Regisseur Paul Vermeulen Windsant heeft zich bescheiden getoond. Het libretto gaf hem ook weinig ruimte. De woorden van verteller Carel Alphenaar zijn zo uitleggerig dat het bijna regie-aanwijzingen worden. Alphenaar beklemtoont - in opdracht van Boehmer - het zinsaccent sterk, waardoor hij een karikatuur wordt van een verteller. Er was slechts een tikje meer drama nodig geweest om hem vrijwel overbodig te maken.
 
De muziek - onder de degelijke leiding van Lucas Vis - is fragmentarisch, met snelle maar niet altijd logische wisselingen in sfeer en instrumentatie, om de aandacht op de personages te vestigen, een soort 20ste-eeuwse variant van het aloude leidmotief.

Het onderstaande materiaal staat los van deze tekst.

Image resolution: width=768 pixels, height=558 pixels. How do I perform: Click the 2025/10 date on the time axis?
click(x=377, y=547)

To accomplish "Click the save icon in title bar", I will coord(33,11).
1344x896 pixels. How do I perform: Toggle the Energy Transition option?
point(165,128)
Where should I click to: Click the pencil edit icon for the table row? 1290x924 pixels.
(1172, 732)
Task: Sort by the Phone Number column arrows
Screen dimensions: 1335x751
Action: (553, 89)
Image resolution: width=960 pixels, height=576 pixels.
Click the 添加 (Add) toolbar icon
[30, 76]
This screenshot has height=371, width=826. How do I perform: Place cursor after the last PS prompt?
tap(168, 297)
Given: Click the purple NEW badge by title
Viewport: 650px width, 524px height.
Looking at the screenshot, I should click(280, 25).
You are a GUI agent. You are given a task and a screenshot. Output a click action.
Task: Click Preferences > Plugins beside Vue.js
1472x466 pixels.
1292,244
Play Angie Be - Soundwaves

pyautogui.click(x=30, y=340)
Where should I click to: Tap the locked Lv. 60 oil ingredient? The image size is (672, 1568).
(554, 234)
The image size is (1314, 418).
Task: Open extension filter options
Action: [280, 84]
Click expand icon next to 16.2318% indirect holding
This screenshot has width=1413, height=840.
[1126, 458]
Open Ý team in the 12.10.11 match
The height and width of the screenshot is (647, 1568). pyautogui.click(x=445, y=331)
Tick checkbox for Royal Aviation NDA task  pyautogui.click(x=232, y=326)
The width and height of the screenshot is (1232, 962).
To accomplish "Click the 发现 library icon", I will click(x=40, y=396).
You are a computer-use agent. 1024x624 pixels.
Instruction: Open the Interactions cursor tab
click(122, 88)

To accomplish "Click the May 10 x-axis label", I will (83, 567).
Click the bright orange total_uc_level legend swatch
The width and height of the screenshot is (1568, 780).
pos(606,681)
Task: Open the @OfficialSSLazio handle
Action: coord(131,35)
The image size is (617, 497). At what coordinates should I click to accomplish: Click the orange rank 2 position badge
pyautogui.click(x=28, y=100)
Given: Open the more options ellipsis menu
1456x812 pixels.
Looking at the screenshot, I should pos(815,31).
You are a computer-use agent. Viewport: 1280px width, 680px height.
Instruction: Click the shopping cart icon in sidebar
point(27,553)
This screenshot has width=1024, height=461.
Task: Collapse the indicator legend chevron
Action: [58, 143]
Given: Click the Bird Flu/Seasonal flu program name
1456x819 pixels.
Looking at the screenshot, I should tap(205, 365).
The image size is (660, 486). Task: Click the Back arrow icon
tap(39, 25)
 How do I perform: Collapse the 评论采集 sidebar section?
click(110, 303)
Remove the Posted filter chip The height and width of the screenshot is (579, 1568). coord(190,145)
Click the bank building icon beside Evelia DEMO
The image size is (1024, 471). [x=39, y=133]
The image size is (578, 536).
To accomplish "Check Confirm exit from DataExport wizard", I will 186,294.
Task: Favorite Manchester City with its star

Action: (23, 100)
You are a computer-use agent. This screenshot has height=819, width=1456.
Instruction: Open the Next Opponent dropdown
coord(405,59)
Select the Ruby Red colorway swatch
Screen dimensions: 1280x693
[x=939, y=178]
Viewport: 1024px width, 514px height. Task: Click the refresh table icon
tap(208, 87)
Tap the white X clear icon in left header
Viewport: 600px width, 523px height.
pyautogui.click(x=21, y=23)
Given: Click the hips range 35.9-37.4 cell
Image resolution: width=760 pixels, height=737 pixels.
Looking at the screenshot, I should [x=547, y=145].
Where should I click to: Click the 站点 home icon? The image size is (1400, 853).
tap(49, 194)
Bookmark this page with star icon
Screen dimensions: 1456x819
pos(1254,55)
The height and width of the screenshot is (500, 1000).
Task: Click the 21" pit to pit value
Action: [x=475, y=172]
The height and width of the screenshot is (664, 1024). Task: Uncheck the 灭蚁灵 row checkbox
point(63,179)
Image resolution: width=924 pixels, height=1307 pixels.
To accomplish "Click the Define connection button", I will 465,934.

Boehmer is op zijn best wanneer hij bekende melodiën in zijn compositie verwerkt, bijvoorbeeld een wrang slotakkoord bij iets wat lijkt op het Wilhelmus. De koraal van de steeds hoger uitkomende Karel van de Gracht, compleet met trombones en trompetten, ontlokte aan het publiek zelfs een applausje. Deze scène, waarin de kinderen voor meester Pennewil hun gedicht opzeggen, is de sterkste van de opera. Muzikaal gevarieerd, levendig en geestig in de dialoog tussen de kinderen en Pennewip.
 
De andere scènes zijn statischer en het karikaturale gaat vervelen. Geen van de personages komt echt tot leven. Ook Wouters karakter, in al zijn vaagheid goed vertolkt door Bert Luttjeboer, blijft onduidelijk. Is hij een pesterig betwetertje, een sullige meeloper of een dweperige dromer? Het past wellicht in een door Boehmer bedoelde Brechtiaanse traditie om de toeschouwer geen kans te geven zich in te leven, maar op den duur werkt dat vermoeiend. Zelfs als de types ijzersterk zijn, zoals de overtuigende dubbelrol van Charles van Tassel als dominee en met name als pa Kopperlith, Marianne Blok als de volkse juffrouw Pieterse en Karstien Hovingh als de benepen juffrouw Laps.
 
Die afstand wordt nog eens versterkt doordat er, met name in het eerste bedrijf voortdurend op een geëxalteerde, schreeuwerige manier wordt gezongen, of gesproken. De eerste scène van het tweede bedrijf was daardoor zonder tekstboek niet te volgen. Hier moest men het doen met kennis van Multatuli's verhaal of, als in een traditionele opera, met de sfeer die sprak uit de muziek. Maar Boehmer houdt niet van traditionele opera. Hij moet ook niets hebben van het ouderwetse belcanto. Jammer, dacht ik af en toe. Wouters laatste woorden, 'want de wraak is de taak', zouden er zeker niet minder overtuigend door zijn geworden.